De nombreux dossiers à la charge de son successeur
Gabriel Attal avait lancé de nombreux dossiers, il en laisse donc plusieurs en chantier, notamment celui sur le "choc des savoirs". En plus des groupes de niveau, il y a aussi le brevet, qui va devenir un passage obligé pour aller au lycée, alors qu'une épreuve de maths au bac est envisagée en première et de nouveaux programmes en primaire.
Le ou la nouvelle ministre de l'Éducation va devoir aussi reprendre l'expérimentation sur l'uniforme, où plusieurs collectivités sont partantes, ou encore la refonte de la formation initiale des professeurs.

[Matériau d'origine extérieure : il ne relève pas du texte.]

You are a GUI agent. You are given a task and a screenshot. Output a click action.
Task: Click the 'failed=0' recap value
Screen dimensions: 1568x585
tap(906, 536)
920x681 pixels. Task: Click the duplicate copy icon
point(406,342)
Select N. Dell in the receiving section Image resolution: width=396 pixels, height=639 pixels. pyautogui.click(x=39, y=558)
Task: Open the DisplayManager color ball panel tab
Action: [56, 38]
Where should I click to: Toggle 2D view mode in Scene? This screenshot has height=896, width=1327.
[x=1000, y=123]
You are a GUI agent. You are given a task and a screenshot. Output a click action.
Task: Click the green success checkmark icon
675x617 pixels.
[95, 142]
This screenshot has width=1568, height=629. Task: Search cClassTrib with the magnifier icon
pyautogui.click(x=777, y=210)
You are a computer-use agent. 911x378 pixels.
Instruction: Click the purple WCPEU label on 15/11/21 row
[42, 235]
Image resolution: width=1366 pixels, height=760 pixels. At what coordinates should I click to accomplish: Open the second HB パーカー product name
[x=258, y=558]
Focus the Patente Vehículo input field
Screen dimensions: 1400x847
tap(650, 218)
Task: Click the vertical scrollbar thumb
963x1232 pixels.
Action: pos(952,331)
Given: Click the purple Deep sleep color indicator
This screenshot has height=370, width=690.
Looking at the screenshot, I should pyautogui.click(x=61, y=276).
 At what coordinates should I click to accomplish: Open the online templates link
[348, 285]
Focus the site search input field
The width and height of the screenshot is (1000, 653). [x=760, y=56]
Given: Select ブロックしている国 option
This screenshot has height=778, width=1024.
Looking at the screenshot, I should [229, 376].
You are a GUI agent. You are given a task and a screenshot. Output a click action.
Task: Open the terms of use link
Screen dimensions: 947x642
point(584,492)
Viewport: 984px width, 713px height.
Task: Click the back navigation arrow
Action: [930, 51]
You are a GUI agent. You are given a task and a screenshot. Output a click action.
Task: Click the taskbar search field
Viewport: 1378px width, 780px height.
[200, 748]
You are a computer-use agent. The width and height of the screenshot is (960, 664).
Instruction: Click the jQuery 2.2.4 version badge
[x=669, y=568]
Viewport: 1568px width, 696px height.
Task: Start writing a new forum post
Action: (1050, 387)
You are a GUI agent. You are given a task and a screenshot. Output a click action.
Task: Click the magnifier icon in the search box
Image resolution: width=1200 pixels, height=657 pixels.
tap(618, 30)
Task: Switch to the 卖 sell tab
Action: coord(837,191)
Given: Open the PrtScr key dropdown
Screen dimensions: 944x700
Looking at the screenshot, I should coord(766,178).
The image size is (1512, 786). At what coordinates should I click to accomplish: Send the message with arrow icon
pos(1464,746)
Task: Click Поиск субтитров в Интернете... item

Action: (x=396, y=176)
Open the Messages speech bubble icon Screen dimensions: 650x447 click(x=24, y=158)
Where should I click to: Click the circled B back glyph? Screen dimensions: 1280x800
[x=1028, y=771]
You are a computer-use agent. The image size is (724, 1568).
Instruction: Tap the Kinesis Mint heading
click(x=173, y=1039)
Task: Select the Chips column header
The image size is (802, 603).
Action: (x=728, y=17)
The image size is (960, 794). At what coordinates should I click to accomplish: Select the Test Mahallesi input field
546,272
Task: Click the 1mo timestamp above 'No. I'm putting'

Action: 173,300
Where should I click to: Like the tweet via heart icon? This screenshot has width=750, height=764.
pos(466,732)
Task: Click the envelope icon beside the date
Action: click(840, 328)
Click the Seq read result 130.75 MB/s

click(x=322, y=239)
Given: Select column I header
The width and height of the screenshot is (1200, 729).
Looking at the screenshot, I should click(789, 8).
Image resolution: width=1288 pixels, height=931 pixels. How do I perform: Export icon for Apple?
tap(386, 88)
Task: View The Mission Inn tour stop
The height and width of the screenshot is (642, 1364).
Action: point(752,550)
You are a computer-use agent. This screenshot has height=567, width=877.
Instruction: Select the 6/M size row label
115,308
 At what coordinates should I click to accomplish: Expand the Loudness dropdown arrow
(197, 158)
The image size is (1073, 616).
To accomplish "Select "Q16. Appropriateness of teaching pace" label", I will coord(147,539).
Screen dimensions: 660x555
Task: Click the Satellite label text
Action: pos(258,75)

Olivier Beaufrère, représentant du syndicat des chefs d'établissement (SNPDEN), réclame du temps pour désormais mettre en œuvre ces nombreux chantiers.
"On peut diffcilement, aujourd'hui, aller plus loin sur tout ce qui a déjà été annoncé. Là il faut qu'on ait du temps pour poser, digérer, prendre du recul, analyser."
Olivier Beaufrère, du syndicat des chefs d'établissementà franceinfo
"On a toujours dit que le temps de l'école n'est pas forcément le temps du politique. Ce dernier a été posé, maintenant il faut que nous ayons le temps de poser le temps de l'école, poursuit-il. Quand on regarde bien, que ce soit sur les réformes du lycée professionnel ou le 'choc des savoirs', on a des montées en puissance aux rentrées 2024, 2025 et 2026."
Mais quelle marge de manœuvre aura le prochain ou la prochaine ministre de l'Éducation nationale ? La question mérite d'être posée, entre un Gabriel Attal qui a déjà affirmé qu'il "emmen[ait] la cause de l'école à Matignon" et un Emmanuel Macron qui a fait de l'éducation son domaine réservé.